ANALISIS SENTIMEN ULASAN PRODUK E-COMMERCE MENGGUNAKAN NAIVE BAYES
DOI:
https://doi.org/10.24903/minabis.v1i2.26Keywords:
Analisis Sentimen, Tokopedia, Machine Learning, Multinomial Naive Bayes, TF-IDF, E-CommerceAbstract
The rapid growth of e-commerce in Indonesia has significantly increased the number of customer reviews on marketplace platforms, particularly Tokopedia. These reviews contain valuable customer opinions that can be utilized to evaluate product quality and service performance. However, the large volume of reviews makes manual analysis inefficient and time-consuming. This study aims to implement the Multinomial Naive Bayes algorithm for sentiment analysis of Tokopedia product reviews to automatically classify customer opinions into positive and negative sentiments. The dataset used consists of 500 labeled customer reviews obtained from Kaggle.

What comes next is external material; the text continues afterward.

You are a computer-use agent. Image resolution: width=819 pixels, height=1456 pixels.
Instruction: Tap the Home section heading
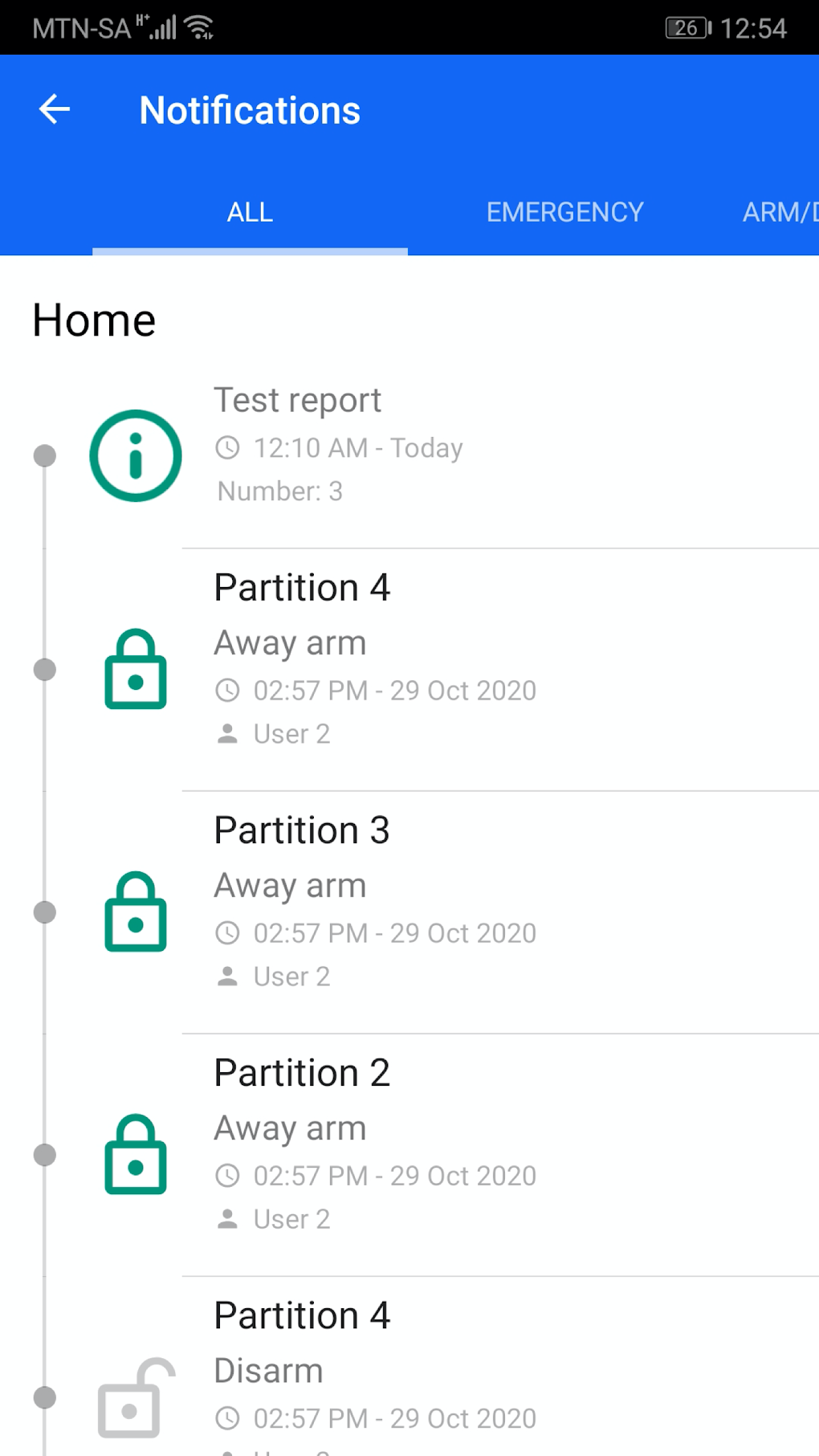94,320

The research process includes text preprocessing through case folding and cleaning, feature extraction using Term Frequency–Inverse Document Frequency (TF-IDF) with max_features=3000 and ngram_range=(1,2), followed by data splitting into 80% training data and 20% testing data. The classification process is performed using the Multinomial Naive Bayes algorithm. Model performance is evaluated using Accuracy, Precision, Recall, F1-Score, and Confusion Matrix. The experimental results achieved an accuracy of 83%, indicating that the combination of preprocessing techniques, TF-IDF feature extraction, and the Multinomial Naive Bayes algorithm is effective in classifying customer sentiments on Tokopedia product reviews and can support the evaluation of product quality and service performance in e-commerce platforms.